12 de novembro de 2010


Todos juntos (ou) Sgt. Pepper's

Poesia (ou) Blackbird...

Pulsação (ou) Paul: get back!

O êxtase (ou) The end...

A fila (ou) Good day sunshine... !


Todas as notas (ou) Hey Jude...

A ansiedade (ou) Let me in !





Como transmitir o que as palavras não alcançam? Como transmitir o êxtase, o desbordamento, a infinitização das intensidades, o excesso que pulsou e segue pulsando em meu corpo, sobras de uma experiência impossível de metabolizar?

Como transmitir o que não se acomoda nas pequenezas de nossa vida mundana, o que transcende o imaginável? Como transmitir um prazer e uma alegria tão incomensuráveis que chegam a ser dolorosos, angústia inevitável quando chegamos tão ali, bem ali, tão próximos?

Como transmitir se me falta a voz, se o corpo recusa-se a voltar às engrenagens, ressentido daqueles dois dias em prontidão, no hotel ou na fila, horas e horas a fio, sob a noite e vento ou sob o sol escaldante, sem pestanejar?

Como transmitir tudo o que vivi naquele domingo, tudo o que significou na (e desde) minha história, minha relação com a música, minha posição no mundo?

Claudico. Assumo que há um impossível em jogo e a limitação inerente a estas linhas. Tudo o que vivi foi mais, e mais, e ainda mais (reticências ad infinitum). Eu cantei como louca, pulei como louca, chorei como louca, um sorriso que não cede do rosto. Let it be...

E então já não sei onde termino, onde começa o grito ali ao lado, onde Paul me chega, onde chega minha voz. E ao final, resta a estranha sensação de que, para certas experiências, não haverá uma segunda vez.

**Desafios:**
(1) Reescreva a parte do trecho que começa nas palavras "Todas as notas" e termina depois de "impossível de metabolizar?", substituindo "A ansiedade" por "A espera".
(2) Responda com base no trecho:
(a) Que título em inglês acompanha a palavra "Poesia"?
(b) Por quantos dias o corpo ficou em prontidão, no hotel ou na fila?
(c) Em que dia da semana aconteceu a experiência relatada?

**Registros de dados:**
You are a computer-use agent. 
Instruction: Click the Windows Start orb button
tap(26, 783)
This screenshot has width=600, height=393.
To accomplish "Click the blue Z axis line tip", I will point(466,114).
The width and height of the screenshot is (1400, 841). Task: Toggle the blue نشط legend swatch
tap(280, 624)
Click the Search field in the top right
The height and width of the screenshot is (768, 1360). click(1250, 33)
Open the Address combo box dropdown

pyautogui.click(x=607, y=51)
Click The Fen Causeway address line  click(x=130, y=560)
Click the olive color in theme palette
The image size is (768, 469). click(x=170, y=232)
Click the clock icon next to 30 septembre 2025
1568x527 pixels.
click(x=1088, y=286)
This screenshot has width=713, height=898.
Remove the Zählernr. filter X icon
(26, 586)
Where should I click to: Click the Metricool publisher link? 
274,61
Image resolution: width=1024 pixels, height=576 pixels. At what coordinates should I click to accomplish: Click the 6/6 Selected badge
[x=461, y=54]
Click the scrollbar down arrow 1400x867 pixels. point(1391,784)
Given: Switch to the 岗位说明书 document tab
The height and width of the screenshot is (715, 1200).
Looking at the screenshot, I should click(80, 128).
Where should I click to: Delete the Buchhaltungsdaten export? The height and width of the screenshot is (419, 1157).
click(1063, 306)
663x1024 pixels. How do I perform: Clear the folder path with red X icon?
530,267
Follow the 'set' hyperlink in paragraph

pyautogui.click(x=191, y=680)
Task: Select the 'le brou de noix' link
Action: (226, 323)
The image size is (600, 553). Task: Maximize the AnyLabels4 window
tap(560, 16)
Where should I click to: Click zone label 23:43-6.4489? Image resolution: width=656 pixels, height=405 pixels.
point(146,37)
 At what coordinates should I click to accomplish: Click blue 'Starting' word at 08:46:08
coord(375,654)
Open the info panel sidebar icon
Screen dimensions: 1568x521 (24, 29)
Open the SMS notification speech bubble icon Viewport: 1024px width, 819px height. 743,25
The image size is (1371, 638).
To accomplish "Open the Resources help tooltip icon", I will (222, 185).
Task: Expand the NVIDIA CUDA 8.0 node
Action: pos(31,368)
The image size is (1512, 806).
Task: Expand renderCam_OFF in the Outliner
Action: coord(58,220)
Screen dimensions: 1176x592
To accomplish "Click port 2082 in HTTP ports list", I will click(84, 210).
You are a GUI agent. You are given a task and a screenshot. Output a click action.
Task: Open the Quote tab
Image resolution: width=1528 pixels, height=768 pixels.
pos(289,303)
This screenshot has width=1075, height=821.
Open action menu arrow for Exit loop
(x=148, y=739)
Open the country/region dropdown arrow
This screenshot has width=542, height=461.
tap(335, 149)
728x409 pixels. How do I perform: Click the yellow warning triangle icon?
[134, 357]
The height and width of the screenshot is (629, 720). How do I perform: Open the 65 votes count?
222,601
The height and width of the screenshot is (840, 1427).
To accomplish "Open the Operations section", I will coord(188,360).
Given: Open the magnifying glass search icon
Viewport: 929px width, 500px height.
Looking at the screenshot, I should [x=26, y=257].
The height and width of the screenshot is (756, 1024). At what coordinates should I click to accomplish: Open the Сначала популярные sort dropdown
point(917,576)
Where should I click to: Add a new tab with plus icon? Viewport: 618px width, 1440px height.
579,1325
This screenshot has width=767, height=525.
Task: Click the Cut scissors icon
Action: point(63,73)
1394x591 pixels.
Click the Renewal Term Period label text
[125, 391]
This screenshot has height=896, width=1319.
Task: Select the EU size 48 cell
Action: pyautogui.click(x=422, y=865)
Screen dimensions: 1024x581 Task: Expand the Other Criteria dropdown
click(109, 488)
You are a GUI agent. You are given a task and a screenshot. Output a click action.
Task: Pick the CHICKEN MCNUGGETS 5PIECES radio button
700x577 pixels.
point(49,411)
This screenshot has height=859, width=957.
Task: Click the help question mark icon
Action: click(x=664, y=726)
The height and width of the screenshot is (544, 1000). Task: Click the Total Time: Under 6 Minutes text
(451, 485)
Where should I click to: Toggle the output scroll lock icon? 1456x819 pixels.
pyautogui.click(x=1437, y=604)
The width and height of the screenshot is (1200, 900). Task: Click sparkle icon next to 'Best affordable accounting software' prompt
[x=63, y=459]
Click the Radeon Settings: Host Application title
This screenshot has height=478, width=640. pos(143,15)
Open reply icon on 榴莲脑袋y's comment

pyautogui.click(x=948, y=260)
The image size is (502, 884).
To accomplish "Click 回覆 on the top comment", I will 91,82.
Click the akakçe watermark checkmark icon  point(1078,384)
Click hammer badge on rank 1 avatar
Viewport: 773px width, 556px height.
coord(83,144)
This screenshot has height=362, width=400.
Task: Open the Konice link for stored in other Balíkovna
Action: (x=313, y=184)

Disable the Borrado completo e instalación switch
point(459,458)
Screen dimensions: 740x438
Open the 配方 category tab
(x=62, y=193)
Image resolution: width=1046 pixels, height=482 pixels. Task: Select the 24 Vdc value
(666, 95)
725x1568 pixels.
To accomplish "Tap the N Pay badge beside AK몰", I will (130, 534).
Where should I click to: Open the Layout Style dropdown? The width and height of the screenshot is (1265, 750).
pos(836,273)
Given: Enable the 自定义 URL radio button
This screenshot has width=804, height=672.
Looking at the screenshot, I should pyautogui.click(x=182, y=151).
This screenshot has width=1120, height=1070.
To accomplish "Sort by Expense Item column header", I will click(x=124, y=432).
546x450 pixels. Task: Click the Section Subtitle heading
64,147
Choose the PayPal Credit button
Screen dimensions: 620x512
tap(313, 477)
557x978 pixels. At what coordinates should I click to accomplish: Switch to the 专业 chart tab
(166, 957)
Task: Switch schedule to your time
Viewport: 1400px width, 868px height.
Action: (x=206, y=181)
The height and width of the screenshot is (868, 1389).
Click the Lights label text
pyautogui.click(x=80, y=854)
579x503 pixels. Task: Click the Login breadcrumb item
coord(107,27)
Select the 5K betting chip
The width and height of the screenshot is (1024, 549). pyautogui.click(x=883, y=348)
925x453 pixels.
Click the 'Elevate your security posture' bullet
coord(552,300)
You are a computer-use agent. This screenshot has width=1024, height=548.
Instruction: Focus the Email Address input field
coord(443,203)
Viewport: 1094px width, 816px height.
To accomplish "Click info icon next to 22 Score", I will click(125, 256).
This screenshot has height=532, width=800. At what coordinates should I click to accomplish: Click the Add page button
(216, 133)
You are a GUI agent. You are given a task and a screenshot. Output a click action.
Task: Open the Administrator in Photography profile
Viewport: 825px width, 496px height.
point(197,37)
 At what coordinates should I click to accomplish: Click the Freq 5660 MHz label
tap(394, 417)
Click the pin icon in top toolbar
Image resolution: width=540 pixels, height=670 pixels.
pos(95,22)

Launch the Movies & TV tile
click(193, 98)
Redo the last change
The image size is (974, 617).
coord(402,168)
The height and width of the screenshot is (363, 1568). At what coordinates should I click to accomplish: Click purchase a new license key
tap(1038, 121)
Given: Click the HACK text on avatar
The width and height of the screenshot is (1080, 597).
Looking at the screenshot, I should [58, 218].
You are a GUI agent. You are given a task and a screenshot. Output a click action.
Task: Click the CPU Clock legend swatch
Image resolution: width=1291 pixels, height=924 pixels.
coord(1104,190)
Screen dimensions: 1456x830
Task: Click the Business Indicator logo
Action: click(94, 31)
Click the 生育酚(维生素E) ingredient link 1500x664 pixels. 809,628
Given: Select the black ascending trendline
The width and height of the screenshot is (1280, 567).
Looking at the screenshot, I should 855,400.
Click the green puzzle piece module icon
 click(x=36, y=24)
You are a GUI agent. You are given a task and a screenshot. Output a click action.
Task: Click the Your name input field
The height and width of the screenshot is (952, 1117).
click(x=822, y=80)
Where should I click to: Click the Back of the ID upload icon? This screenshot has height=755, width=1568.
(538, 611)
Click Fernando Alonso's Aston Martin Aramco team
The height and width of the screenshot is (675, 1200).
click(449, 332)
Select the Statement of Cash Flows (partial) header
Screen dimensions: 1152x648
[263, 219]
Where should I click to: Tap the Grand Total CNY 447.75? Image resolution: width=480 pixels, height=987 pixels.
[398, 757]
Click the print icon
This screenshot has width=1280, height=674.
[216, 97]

**Resultados dos exercícios:**
(1)
Todas as notas (ou) Hey Jude...

A espera (ou) Let me in !





Como transmitir o que as palavras não alcançam? Como transmitir o êxtase, o desbordamento, a infinitização das intensidades, o excesso que pulsou e segue pulsando em meu corpo, sobras de uma experiência impossível de metabolizar?

(2)
(a) Blackbird.
(b) Dois dias.
(c) Domingo.